Website Design – The “Above the Fold” Myth

by blogmistress on September 21, 2011

In the beginning

Some web designers hold on to the antiquated idea that information on your website should all be above the fold. This design rule comes from the idea of printed newspapers that are displayed and sold flat. What you see in the display of a newspaper is everything above the fold. What is above the fold is what is supposed to get your attention so you will purchase the newspaper to read the story.

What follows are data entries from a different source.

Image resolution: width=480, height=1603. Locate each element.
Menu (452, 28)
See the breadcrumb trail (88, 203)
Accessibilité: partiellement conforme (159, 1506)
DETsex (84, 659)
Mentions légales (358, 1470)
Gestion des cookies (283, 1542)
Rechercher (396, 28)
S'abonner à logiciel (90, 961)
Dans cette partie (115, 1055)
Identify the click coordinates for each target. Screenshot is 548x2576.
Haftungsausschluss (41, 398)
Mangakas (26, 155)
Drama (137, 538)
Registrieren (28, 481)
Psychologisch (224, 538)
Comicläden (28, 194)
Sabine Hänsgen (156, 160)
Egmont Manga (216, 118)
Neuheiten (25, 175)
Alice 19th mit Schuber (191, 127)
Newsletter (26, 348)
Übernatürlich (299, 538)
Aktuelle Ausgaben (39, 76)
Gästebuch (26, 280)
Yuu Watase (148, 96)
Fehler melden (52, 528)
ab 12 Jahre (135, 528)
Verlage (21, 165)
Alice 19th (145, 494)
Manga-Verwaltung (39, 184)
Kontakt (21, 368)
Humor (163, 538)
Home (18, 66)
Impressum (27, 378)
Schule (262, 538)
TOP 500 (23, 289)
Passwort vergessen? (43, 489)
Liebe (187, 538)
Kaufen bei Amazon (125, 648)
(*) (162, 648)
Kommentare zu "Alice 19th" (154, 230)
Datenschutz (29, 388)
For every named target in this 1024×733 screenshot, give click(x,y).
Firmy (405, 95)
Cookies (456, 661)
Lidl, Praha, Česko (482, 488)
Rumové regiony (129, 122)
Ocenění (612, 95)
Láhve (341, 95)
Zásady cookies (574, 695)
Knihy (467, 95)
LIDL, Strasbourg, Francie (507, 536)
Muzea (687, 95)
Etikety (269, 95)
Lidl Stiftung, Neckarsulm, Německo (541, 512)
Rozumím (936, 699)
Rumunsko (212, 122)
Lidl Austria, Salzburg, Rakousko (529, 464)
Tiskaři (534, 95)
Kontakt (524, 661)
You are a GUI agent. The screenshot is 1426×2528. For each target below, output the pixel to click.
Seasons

In the early days of the web, back in the late 90′s, web designers took the print rules and applied them online. Of course, then  screens were small and people were not very likely to scroll beyond what was on the screen. Scrolling was even less likely at that time when AOL chopped everything into 800 X 600 displays and then required you to click to the next page to get to more information rather than scroll down.

People have changed the way they view

Things have changed a great deal since those early days of the web. Now, we aren’t only viewing sites on our computer, we are also viewing them on mobile devices and tablets. Screen sizes and screen resolution can vary greatly between different machines and devices, so the above the fold rule just doesn’t make sense anymore. Also, with the popularity of social media sites like Facebook and Twitter, and the explosive growth of blogs and blog readers, most people are very comfortable now with scrolling for more information.

Studies dispel the myth

There have been many studies that have shown that people do indeed scroll which have debunked the myth of the above the fold design. Most notably was a study by CX Partners that was conducted over 6 years where they used eye tracking, user data and click data in over 800 sessions to test the validity of the fold being a barrier. Milissa Tarquini, Director of User Interface Design and Information Architecture at AOL, also took a look at above the fold data which she outlines in her article Blasting the Myth of the Fold. She tells us:

There is an astonishing amount of disbelief that the users of web pages have learned to scroll and that they do so regularly. Holding on to this disbelief – this myth that users won’t scroll to see anything below the fold – is doing everyone a great disservice, most of all our users.

It’s a new world

Unless you are using a separate style for mobile devices (which is recommended), you will find that the above the above the fold design is not particularly mobile friendly. In my own research of looking at above the fold designs on my iPhone, I found that the display crammed all of the information in the top half of the screen while the bottom half of the screen was blank. It was not a good use of the limited amount of space that is available on a mobile device. I have not yet looked at any of these sites on a tablet, but would be interested to see how they are displayed there.

Does the fold ever matter?

The fold is kind of an ambiguous term at this point. As we have already mentioned, the fold on different devices and with different resolutions is hard to even define. However, some consideration should definitely be given as to what is at the top of the screen. What is “above the fold” should be what is most important. It should be the answer to why someone is visiting your site.

People land on your site for a reason. You need to give them a reason to stay. That has always been the case whether you believed people scrolled or not. Include compelling content and calls to action. Always keep the needs of your customer as your most important consideration.